Jupiter, meanwhile, was showing Inspector Gablecross the alarm in the cellar which had been switched off. They also looked at the secret passage running from the upstairs landing down two flights of steps into the garden on the church side, both doors of which were discovered to be unlocked. The two-way mirror door leading to the Blue Tower was also swinging.

While they were up in the Blue Tower, Jupiter slid his foot over a gingham toggle beside the bed. His stepmother had been wearing it that morning – but he had no wish at this stage to shop her.

‘It’s a small painting,’ he explained, ‘cut out of its frame and rolled up, anyone could have slipped it under a dinner jacket.’

Footprints, he went on, had been found under an open dining-room window, making it possibly a burglary.

‘Could have come in that way, while the fireworks were going off,’ pondered Inspector Gablecross. ‘Thief could have turned off the alarm system. Who knows where it turns off?’

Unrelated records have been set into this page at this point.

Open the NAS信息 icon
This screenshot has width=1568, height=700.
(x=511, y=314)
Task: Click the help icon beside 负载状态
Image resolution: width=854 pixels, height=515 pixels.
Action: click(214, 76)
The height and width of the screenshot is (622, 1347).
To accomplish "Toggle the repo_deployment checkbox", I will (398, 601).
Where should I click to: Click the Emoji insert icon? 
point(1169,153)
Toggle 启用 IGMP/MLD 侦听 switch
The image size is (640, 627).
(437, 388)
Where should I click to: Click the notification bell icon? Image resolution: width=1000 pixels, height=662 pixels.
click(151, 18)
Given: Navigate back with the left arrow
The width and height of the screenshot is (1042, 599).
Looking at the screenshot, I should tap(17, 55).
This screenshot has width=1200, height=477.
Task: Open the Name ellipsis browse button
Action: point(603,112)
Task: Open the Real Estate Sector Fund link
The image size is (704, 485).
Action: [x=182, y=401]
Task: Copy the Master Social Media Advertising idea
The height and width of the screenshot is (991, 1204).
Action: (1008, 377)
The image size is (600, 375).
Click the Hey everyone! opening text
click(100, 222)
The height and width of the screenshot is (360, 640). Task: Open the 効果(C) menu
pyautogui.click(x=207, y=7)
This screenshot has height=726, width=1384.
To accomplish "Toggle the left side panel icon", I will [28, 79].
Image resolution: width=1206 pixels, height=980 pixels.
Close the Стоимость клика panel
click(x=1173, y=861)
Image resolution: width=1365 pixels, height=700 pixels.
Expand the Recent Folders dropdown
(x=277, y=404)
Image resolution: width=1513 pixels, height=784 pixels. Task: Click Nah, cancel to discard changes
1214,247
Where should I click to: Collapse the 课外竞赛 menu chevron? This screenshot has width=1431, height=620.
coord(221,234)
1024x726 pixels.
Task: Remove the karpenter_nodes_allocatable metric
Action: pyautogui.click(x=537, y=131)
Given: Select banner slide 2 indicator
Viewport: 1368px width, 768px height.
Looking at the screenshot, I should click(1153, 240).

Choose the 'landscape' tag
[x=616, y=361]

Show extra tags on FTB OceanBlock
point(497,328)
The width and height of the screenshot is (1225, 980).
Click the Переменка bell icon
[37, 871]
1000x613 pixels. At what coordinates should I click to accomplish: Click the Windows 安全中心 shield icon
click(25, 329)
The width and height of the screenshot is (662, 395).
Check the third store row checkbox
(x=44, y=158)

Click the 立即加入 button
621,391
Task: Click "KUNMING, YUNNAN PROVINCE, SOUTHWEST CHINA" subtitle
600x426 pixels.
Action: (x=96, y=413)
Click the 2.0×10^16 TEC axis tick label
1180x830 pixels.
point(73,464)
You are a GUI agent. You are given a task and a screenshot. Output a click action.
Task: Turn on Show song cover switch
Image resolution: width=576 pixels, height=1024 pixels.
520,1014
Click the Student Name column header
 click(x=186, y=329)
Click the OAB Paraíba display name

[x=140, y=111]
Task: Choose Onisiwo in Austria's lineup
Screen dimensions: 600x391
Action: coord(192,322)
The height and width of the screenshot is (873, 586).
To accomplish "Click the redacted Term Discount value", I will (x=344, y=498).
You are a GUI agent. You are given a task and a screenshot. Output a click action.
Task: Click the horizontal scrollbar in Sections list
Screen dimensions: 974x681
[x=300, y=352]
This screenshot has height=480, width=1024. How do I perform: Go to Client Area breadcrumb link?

‘Practically everyone in the household,’ said Jupiter.

‘Who are?’

‘My father and stepmother, all the staff, my brothers Alizarin and Jonathan, my wife Hanna.’ Where was Hanna? he wondered. ‘My sister, Sienna. Our new sister Emerald Cartwright might not have done.’ Jupiter explained about the adoption. ‘She came into our lives about six weeks ago, along with her boyfriend, Zachary Ansteig, who I might as well tell you, Inspector, is claiming the Raphael’s his, looted from his great-grandfather’s house in Vienna in 1938.’

‘Ha!’ said Gablecross. ‘So you think he might have been more interested in tracking down the Raphael than his girlfriend’s natural parents?’

‘I’m not saying anything,’ said Jupiter. ‘But he was in the house all day. No, he went to pick up my brother Dicky from school, and he went out this afternoon.’

‘Could be an inside job,’ said Gablecross. ‘How much d’you reckon it’s worth?’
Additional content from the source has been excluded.